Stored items
######

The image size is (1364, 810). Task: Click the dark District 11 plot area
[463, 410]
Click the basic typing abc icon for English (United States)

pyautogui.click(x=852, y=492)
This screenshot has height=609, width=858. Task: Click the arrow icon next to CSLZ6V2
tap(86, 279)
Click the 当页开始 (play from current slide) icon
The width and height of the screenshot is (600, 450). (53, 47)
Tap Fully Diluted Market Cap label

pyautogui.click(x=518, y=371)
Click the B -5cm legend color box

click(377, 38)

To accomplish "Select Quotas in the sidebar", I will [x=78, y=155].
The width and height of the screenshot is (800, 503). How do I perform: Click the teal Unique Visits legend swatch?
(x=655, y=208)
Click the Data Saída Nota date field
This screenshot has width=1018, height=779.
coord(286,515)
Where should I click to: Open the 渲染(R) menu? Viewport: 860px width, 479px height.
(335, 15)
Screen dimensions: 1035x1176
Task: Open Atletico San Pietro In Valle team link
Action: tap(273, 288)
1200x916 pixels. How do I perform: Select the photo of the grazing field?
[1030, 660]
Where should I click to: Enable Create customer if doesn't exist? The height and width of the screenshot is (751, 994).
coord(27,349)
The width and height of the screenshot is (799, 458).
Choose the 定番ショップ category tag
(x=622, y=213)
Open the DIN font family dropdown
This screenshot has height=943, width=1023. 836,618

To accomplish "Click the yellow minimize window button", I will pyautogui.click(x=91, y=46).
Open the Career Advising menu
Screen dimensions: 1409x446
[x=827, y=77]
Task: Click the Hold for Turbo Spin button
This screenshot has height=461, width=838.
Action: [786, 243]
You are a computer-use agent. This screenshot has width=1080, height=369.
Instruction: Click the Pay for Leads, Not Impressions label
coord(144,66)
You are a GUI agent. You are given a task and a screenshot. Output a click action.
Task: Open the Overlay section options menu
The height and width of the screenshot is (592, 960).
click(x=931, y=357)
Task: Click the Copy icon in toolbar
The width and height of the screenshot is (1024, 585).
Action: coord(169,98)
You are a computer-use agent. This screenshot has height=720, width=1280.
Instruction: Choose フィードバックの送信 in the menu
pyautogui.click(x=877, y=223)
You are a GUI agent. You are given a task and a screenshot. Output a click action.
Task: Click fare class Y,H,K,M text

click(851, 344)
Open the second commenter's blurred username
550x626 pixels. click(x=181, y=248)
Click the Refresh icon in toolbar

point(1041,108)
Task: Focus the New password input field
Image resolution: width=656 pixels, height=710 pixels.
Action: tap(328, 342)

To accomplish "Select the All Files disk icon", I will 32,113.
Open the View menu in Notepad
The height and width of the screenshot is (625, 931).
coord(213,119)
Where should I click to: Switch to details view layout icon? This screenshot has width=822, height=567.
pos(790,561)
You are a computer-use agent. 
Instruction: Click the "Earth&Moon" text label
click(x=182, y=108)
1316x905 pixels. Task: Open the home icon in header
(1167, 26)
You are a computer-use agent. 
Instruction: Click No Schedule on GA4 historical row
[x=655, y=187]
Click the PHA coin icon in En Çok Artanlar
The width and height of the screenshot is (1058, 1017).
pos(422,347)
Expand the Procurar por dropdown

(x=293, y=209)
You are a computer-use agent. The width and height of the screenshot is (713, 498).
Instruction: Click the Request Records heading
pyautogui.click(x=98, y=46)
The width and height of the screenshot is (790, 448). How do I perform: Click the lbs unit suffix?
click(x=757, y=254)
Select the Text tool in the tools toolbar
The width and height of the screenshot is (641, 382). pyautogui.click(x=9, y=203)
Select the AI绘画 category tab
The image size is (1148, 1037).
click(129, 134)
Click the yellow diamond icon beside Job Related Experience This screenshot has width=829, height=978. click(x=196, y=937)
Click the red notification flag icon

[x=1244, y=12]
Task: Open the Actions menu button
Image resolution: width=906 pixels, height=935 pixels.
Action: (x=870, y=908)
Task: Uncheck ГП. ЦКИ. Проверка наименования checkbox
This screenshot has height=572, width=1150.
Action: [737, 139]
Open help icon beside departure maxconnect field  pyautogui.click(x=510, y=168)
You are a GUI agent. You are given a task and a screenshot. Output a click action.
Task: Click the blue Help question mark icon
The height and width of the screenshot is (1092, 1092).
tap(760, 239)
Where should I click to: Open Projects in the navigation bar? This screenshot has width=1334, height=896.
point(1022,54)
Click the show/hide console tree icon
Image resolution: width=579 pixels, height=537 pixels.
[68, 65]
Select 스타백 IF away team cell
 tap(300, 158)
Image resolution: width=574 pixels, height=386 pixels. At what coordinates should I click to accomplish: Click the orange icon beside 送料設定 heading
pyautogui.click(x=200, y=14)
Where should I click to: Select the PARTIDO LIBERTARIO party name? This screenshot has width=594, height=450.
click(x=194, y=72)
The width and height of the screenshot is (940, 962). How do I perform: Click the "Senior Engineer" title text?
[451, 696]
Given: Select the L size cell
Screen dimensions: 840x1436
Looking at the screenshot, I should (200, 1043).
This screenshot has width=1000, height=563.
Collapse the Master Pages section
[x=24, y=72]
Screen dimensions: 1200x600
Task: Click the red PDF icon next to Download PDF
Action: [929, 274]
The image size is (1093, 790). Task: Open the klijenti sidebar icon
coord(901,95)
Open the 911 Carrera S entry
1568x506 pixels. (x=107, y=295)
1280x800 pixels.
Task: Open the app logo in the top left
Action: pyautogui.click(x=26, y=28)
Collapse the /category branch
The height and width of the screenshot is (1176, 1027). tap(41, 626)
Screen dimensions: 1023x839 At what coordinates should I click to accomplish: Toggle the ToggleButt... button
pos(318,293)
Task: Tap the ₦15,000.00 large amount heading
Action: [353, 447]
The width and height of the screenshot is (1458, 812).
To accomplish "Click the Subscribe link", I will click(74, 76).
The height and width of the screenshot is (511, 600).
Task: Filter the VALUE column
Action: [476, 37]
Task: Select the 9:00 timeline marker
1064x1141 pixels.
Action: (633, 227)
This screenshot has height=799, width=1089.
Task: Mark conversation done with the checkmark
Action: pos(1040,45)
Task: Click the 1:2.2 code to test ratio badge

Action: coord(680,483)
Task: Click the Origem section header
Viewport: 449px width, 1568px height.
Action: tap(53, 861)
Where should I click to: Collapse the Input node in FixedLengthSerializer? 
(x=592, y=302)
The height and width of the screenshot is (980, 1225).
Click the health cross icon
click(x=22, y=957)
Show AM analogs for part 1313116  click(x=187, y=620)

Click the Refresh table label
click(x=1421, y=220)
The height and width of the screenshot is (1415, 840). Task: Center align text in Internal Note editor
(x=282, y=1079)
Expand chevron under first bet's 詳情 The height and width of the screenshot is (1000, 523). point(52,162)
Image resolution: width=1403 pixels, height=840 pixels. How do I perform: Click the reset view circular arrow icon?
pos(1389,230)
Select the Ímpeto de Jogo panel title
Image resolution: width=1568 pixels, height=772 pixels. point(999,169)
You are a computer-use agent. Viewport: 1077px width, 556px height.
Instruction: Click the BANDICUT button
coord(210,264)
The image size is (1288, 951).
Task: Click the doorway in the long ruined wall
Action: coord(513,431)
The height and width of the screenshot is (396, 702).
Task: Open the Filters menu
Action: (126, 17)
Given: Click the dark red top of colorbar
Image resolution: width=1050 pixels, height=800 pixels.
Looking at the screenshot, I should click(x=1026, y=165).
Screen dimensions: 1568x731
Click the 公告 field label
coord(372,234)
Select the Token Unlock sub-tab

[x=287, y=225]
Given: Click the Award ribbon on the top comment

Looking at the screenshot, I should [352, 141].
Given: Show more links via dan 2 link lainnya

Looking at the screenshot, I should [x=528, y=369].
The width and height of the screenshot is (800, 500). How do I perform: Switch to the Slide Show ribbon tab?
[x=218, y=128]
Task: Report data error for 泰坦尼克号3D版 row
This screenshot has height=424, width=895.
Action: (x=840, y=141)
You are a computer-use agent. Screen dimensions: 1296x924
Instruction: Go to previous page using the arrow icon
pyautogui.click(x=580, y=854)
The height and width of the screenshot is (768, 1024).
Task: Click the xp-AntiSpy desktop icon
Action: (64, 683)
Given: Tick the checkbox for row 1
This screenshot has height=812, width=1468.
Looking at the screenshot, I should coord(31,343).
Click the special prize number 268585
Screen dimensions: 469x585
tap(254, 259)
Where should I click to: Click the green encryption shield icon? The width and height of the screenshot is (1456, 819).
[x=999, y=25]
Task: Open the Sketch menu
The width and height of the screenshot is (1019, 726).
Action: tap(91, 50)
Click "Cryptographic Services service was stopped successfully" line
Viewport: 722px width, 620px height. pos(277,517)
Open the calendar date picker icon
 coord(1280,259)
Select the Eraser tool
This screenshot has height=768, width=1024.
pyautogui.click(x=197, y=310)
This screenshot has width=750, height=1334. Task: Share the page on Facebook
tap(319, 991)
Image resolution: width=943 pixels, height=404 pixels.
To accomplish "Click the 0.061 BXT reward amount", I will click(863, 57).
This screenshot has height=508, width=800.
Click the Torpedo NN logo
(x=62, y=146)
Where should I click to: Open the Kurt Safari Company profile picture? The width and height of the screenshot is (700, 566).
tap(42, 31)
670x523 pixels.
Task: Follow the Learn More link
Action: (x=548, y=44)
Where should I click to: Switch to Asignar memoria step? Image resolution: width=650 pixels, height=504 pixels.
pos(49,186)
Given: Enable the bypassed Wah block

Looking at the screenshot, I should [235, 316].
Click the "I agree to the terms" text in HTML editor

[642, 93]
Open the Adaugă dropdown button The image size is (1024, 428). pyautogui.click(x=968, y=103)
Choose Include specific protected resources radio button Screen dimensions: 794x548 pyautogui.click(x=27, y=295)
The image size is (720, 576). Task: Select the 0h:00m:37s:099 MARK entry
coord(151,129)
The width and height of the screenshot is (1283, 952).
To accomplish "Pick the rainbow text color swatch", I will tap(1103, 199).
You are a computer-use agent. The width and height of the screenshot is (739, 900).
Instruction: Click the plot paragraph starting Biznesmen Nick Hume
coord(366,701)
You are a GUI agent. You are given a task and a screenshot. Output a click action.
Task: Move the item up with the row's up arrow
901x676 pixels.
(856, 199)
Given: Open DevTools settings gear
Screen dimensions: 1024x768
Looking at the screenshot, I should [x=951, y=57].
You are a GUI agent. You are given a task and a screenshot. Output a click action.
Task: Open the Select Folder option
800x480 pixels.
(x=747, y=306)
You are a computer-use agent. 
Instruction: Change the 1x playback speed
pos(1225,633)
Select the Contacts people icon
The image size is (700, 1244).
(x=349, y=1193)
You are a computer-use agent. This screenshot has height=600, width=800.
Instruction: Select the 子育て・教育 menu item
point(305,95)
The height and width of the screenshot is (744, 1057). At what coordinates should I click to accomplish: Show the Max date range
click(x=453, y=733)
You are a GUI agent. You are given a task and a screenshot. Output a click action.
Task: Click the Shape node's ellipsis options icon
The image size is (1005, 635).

######

- [WORK TASK]: Of the lines above, retype only those from the line containing "Collapse the /category branch" through the line containing "Task: Select the 9:00 timeline marker", including both, exactly.

- [REPLY]:
Collapse the /category branch
The height and width of the screenshot is (1176, 1027). tap(41, 626)
Screen dimensions: 1023x839 At what coordinates should I click to accomplish: Toggle the ToggleButt... button
pos(318,293)
Task: Tap the ₦15,000.00 large amount heading
Action: [353, 447]
The width and height of the screenshot is (1458, 812).
To accomplish "Click the Subscribe link", I will click(74, 76).
The height and width of the screenshot is (511, 600).
Task: Filter the VALUE column
Action: [476, 37]
Task: Select the 9:00 timeline marker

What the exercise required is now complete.